Fazıl Hoca okuldan gelir gelmez, kocaman boyuna aldırış etmeden Asım’ı kucaklar, oynar ve koklardı. Bu fasıl bitmeden gözü hiçbir şeyi görmezdi, ne yorgunluk gelirdi aklına ne de açlık.
“Ee hanım ne pişirdin bu gün. Her zaman ki gibi çok açım. Ha! Bil bakayım bugün kimi gördüm…” Hayatlarının en tatsız anları Asım’ın her ay geçirdiği ateş nöbetiydi. Bütün kışı bu sıkıntılarla geçiriyorlardı. Bademciklerinin alınması gerekiyordu. Birkaç doktora götürmüşlerse de farklı çözüm önerilerinden dolayı kendileri de tereddüde düşmüştü. Böylece daha baskın olan ameliyat önerisi hep unutulmaya çalışılmıştı. Her ateşi yükseldiğinde Asım’ın penisilin iğnelerinden dolayı kopardığı fırtınaya şahit oldukça hata ettiklerini düşünüyorlardı. Oğulları iyileştiğinde ise derin bir nefes alıyorlardı.
İşte yine ateşler içinde yanıyordu biricik oğulları. Acile gidilerek iğnesi yapılmış, ilaçları alınarak eve dönülmüştü. Fazıl Hoca ateş konusunda çok hassastı. Çocuğu ateşliyken katiyen uyuyamazdı. Sabiha Hanım her ne kadar “sabah erken gidiyorsun, sen yat ben başında beklerim” sözleri ile onu ikna etmeye çabalasa da muvaffak olamazdı. Bizzat sabaha kadar başında beklerdi.

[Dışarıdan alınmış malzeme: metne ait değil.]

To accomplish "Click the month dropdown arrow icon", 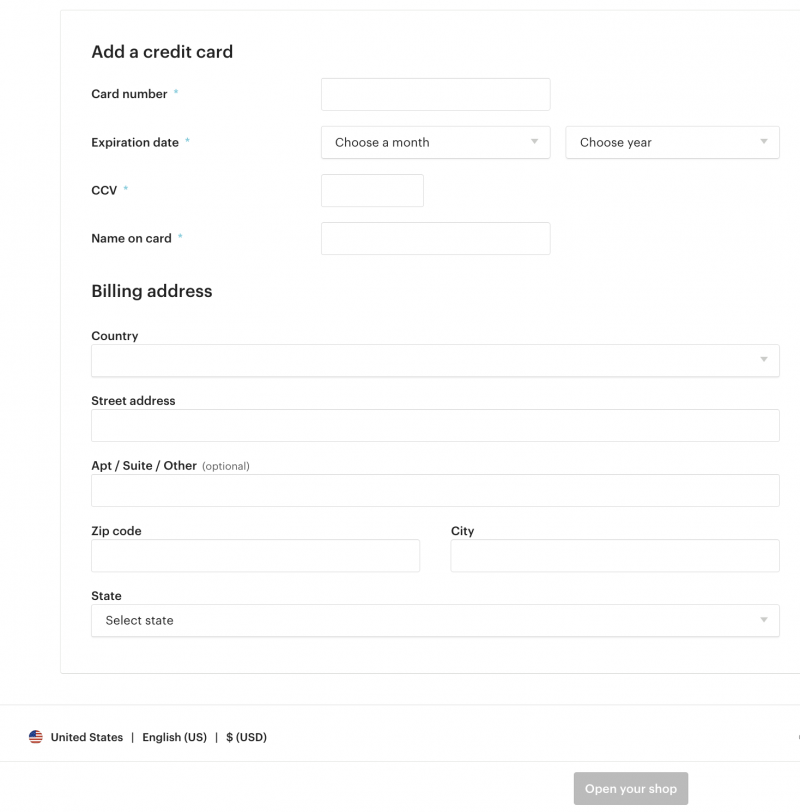I will coord(535,142).

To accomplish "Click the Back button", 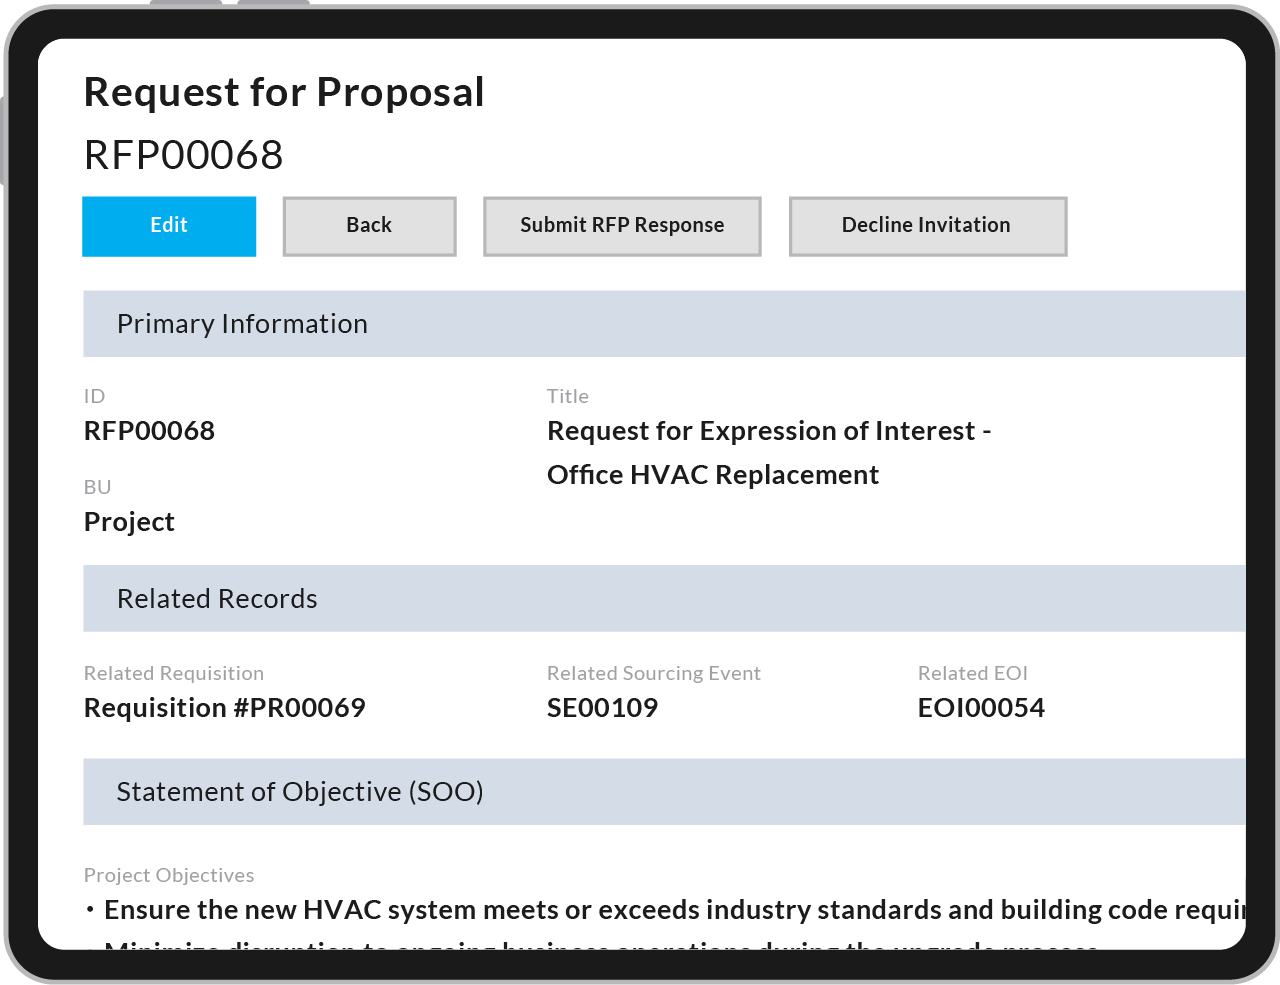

Sabiha Hanım sabah namazına telefonun alarmı çalmadan evvel kalktı. Fazıl Hoca henüz namaza durmuştu. Abdest ve namaz faslının akabinde mutfağa yöneldi. Hayat arkadaşının Asım’ı namaz için kaldırdığına hayretler içinde şahit olmuştu. Mütebessim bir çehre ile izledi bu sahneyi. Gönlünü sürur kapladı. Oğluna olan sevgisi babasının sevgisinden çok daha fazlaydı. Mamafih onun gibi gösteremiyordu. Baba oğlun oyunlarını seyretmek en büyük zevkiydi. Fazıl Hoca’nın oğlunu abdeste götürüşünü hayranlıkla izlediği esnada onunla göz göze gelmişlerdi. Sıcacık bakmıştı kendisine ve ellerini iki yana açarak; “Ne yapayım hanım, belki ateşi düşer de rahatlar diye kaldırdım. Suyun serinliği iyi gelebilir…”
…
Ve bugün kahvaltı hazırlarken aklına gelmişti… “Ateşinin iki derece artmasından korkarak çocuğu namaza kaldırdın. Peki, ya alışkanlık kazanmadığı ve ömrü boyunca noksan bırakacağı sorumluluğu yüzünden…” Susmuştu, devamı hayat arkadaşına ağır gelir endişesi içindeyken Fazıl Hoca’nın elinden düşen notlarını bırakıp oğlunun odasına yönelmesi içini rahatlatmıştı. Asım’ı namaza kaldıran kocasının kahvaltı masasına otururken ki sessizliği onu yine endişeye sevk etti. “Kızdı mı acaba?” diye düşündü. Onu konuşturmak için ne söylesem diye düşünürken, kocası sessizliği bozdu; “Sağ ol hanım, bana iyi bir ders verdin. Oğluma olan merhametime binaen önceleri onu namaza kaldırmaya kıyamıyordum. Fazladan iki derecelik ateş korkusundan hiç tereddüt etmedim namaza kaldırmak için. Sen hatırlatmasaydın kendimi o ayetin muhatabı olarak görmeyecektim. Asım namaz kılarken o ayeti tekrar açtım ve baktım. Sanki bugün beni uyarmak için nazil olmuş gibiydi.”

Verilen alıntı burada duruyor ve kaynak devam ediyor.